TASK GOAL:
Each record beneath this sentence is to be transcribed exactly as it reads.

[Collected data]
* * *
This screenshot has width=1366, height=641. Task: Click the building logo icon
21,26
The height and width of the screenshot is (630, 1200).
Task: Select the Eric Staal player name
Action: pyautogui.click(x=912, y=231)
* * *
TASK ANSWER:
This screenshot has width=1366, height=641. Task: Click the building logo icon
21,26
The height and width of the screenshot is (630, 1200).
Task: Select the Eric Staal player name
Action: pyautogui.click(x=912, y=231)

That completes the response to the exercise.